Dopo una lunga carriera da calciatore, Mascara da ormai dieci anni si dedica alla panchina, portando con sé gli insegnamenti ricevuti dai grandi tecnici incontrati nel corso della sua carriera. "La cosa più importante - ha sottolineato - è trasmettere la filosofia del divertirsi, far divertire e soprattutto arrivare in porta e segnare, con praticità. I grandi maestri che mi hanno guidato da calciatore sono ancora oggi fonte di ispirazione. Voglio soprattutto far crescere i ragazzi e questo gruppo così giovane".
Sul piano tattico, invece, le prime uscite hanno confermato la scelta del 4-3-3: "Cerco di schierare la squadra con tale modulo per lavorare su un calcio veloce, come quello messo in campo ieri abbinato a un buon atteggiamento e tanta intensità". Il tecnico promuove anche il lavoro svolto finora sul mercato: "Sono molto contento del mercato e della squadra che mi è stata data. Adesso ci servono acquisti mirati e stiamo studiando tutto al meglio".

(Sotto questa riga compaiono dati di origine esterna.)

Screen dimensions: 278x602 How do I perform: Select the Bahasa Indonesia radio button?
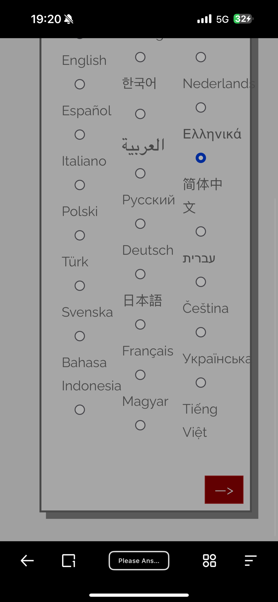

Tra le situazioni da valutare c'è anche quella di Ibarbo, che "si è messo a disposizione e studieremo, valutando al meglio le sue condizioni fisiche".
Una novità dal mercato riguarda invece Luigi Ferrandino, già allenato al Paternò: "Ferrandino è da considerarsi introdotto nella squadra. È una mia creatura e, parlando con la società, ho trovato il via libera per poterlo portare tra di noi. I suoi numeri da terzino non sono indifferenti: sei gol e quattro assist".

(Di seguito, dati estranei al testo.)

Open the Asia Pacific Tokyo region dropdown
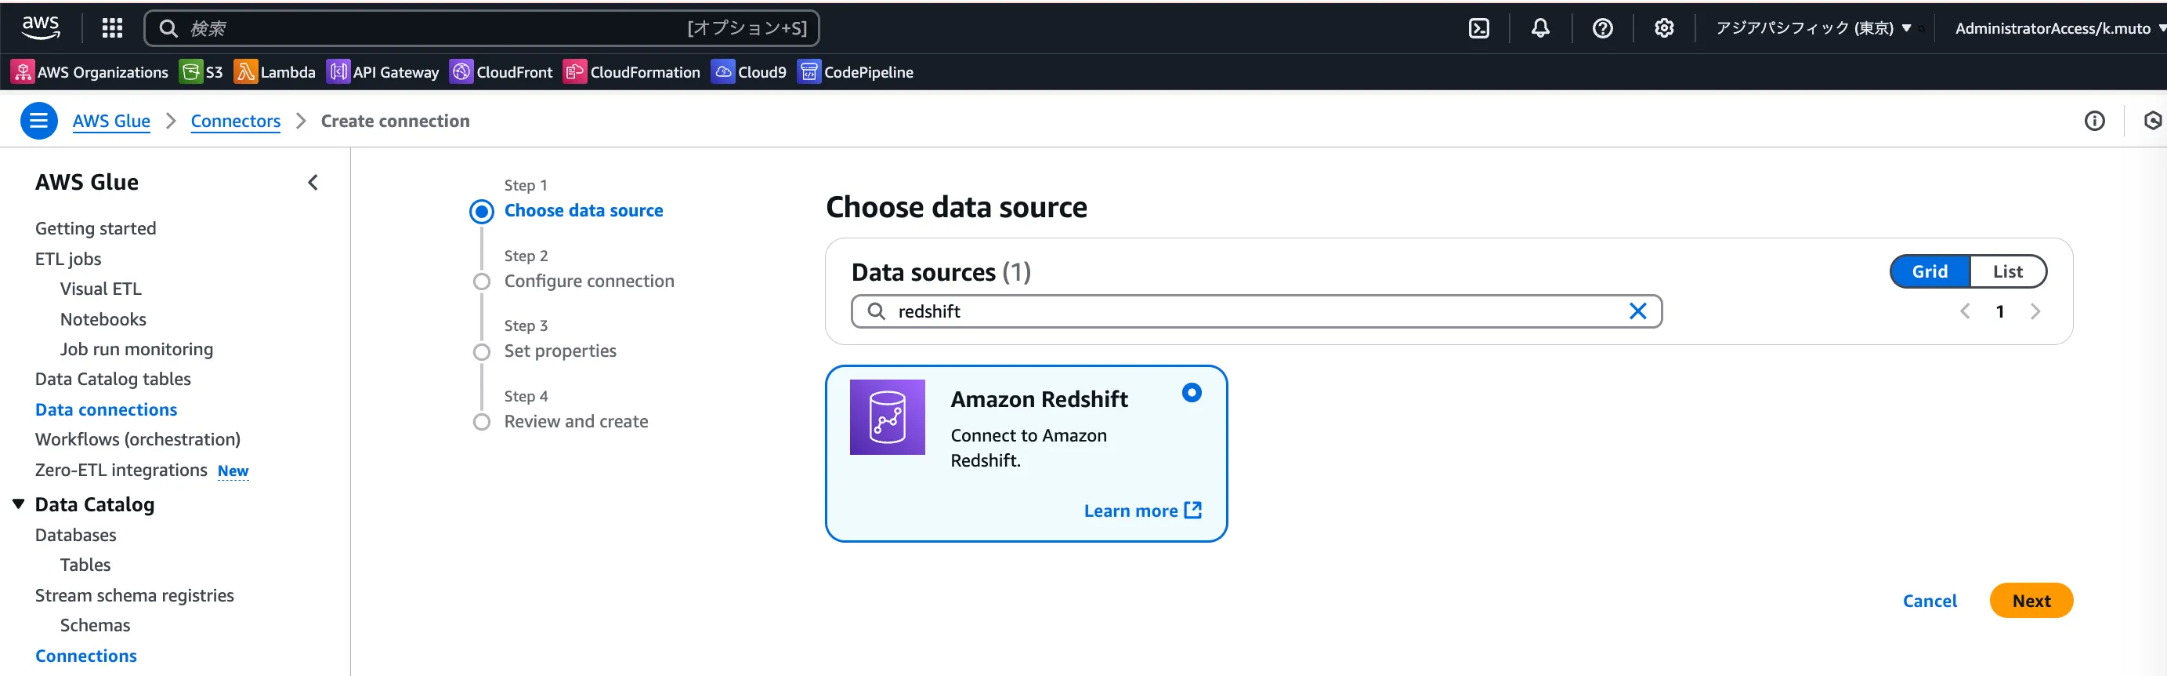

Le amichevoli disputate hanno fornito poi indicazioni preziose, soprattutto quella contro il Tau, altra formazione di Serie D. "Le amichevoli - ha detto - sono sempre utili, servono a far girare e scaldare i motori ai giocatori, oltre ad aumentare il morale e la convinzione in quello che stiamo facendo. Vanno però sfruttate per cercare di lavorare al meglio sulla squadra. È stato un confronto importante vista la caratura dell'avversario. E a livello di condizione mi è parsa buona questa squadra, che ha dimostrato intensità ed è stata molto composta sul campo. Mi è piaciuta la maturità e il modo in cui i ragazzi hanno recepito le mie indicazioni".
Il debutto ufficiale è ormai alle porte, con la sfida di domenica 23 Agosto contro il Follonica Gavorrano seguita dall'esordio in campionato contro la Castellanzese. Mascara guarda anche al Girone D: "Pensiamo al presente, con il buon lavoro che stiamo facendo come nostro dogma. Adesso starà a noi mettere in campo quanto di buono fatto, prima in Coppa Italia e poi all'esordio in campionato. È un girone molto tecnico e intenso, anche se ci sarà comunque da spendersi perché affronteremo 17 squadre di valore, come nel Girone E, che poteva essere forse più complesso ma niente è da sottovalutare".
Difficile, invece, fare pronostici sul ruolo che il Pontedera potrà recitare: "Questa squadra deve pensare a giocare al massimo. Ognuno si fa i piani in base a ciò che gli capita. Siamo giovani, ma abbiamo tanti ragazzi di valore. Ci faremo trovare pronti per risolvere tutti insieme le situazioni che arriveranno. Mi spiace non essere stato presente alla presentazione con i tifosi e spero che ci possa essere l'occasione per vederci dal vivo".
Poi l'appello: "A loro dico di valutare bene questa società, che sta lavorando tanto per il Pontedera. Il tempo parlerà e la squadra, con me alla guida, combatterà su ogni campo", ha concluso.